Re: [PATCH v5 6/9] drm: vkms: Refactor the plane composer to accept new formats

Igor Torrente <igormtorrente@xxxxxxxxx> · Tue, 26 Apr 2022 22:22:22 -0300



On April 26, 2022 10:03:09 PM GMT-03:00, Igor Torrente <igormtorrente@xxxxxxxxx> wrote:
>
>
>On 4/25/22 22:54, Igor Torrente wrote:
>> Hi Pekka,
>> 
>> On 4/25/22 05:10, Pekka Paalanen wrote:
>>> On Sat, 23 Apr 2022 15:53:20 -0300
>>> Igor Torrente <igormtorrente@xxxxxxxxx> wrote:
>>> 
>>>> I forgot to respond some points from your review.
>>>> 
>>>> On 4/23/22 13:04, Igor Torrente wrote:
>>>>> Hi Pekka,
>>>>> 
>>>>> On 4/20/22 09:36, Pekka Paalanen wrote:
>>>>>> On Mon,  4 Apr 2022 17:45:12 -0300
>>>>>> Igor Torrente <igormtorrente@xxxxxxxxx> wrote:
>>>>>>    
>>>>>>> Currently the blend function only accepts XRGB_8888 and ARGB_8888
>>>>>>> as a color input.
>>>>>>> 
>>>>>>> This patch refactors all the functions related to the plane composition
>>>>>>> to overcome this limitation.
>>>>>>> 
>>>>>>> A new internal format(`struct pixel`) is introduced to deal with all
>>>>>> 
>>>>>> Hi,
>>>>>> 
>>>>>> struct pixel_argb_u16 was added in the previous patch.
>>>>> 
>>>>> I will fix it. Thanks!
>>> 
>>> ...
>>> 
>>>>>>> +static int compose_active_planes(struct vkms_writeback_job *active_wb,
>>>>>>> +				 struct vkms_crtc_state *crtc_state,
>>>>>>> +				 u32 *crc32)
>>>>>>>      {
>>>>>>> +	int line_width, ret = 0, pixel_size = sizeof(struct pixel_argb_u16);
>>>>>>> +	struct vkms_frame_info *primary_plane_info = NULL;
>>>>>>> +	struct line_buffer output_buffer, stage_buffer;
>>>>>>> +	struct vkms_plane_state *act_plane = NULL;
>>>>>>> +	u32 wb_format;
>>>>>>>      +	if (WARN_ON(pixel_size != 8))
>>>>>> 
>>>>>> Isn't there a compile-time assert macro for this? Having to actually
>>>>>> run VKMS to check for this reduces the chances of finding it early.

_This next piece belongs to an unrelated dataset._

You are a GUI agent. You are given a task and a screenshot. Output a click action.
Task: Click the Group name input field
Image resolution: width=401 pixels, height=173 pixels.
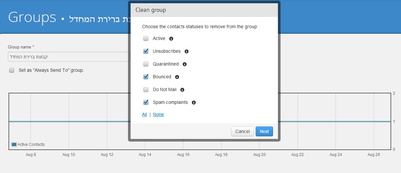coord(69,57)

>>>>>> What's the reason for this check anyway?
>>>> 
>>>> Yes, it exists.
>>>> 
>>>> include/linux/build_bug.h:1:#define static_assert(expr, ...)
>>>> __static_assert(expr, ##__VA_ARGS__, #expr)
>>>> 
>>>> I didn't add it because I can imagine some people very mad if the kernel
>>>> did not compile because of vkms.
>>> 
>>> But that would mean that VKMS is broken on those platforms. You'd
>>> better know which platforms VKMS is broken, so the Kconfig can stop
>>> VKMS from being built there at all. Or better, fix it before anyone
>>> needs VKMS there.
>> 
>> Right. Makes sense. I will add it then.
>> 
>>> 
>>>> This check exists so we can call `crc32_le` for the entire line instead
>>>> doing it for each channel of each pixel in case `struct `pixel_argb_u16`
>>>> had any gap added by the compiler between the struct fields.
>>> 
>>> Oh the CRC computation. Good point.
>>> 
>>> Can you add a comment about that with the check?
>> 
>> Yeah, np.
>> 
>> I will copy the explanation above :)
>> 
>>> 
>>>>>>    
>>>>>>> +		return -EINVAL;
>>>>>>> +
>>>>>>> +	if (crtc_state->num_active_planes >= 1) {
>>>>>>> +		act_plane = crtc_state->active_planes[0];
>>>>>>> +		if (act_plane->base.base.plane->type == DRM_PLANE_TYPE_PRIMARY)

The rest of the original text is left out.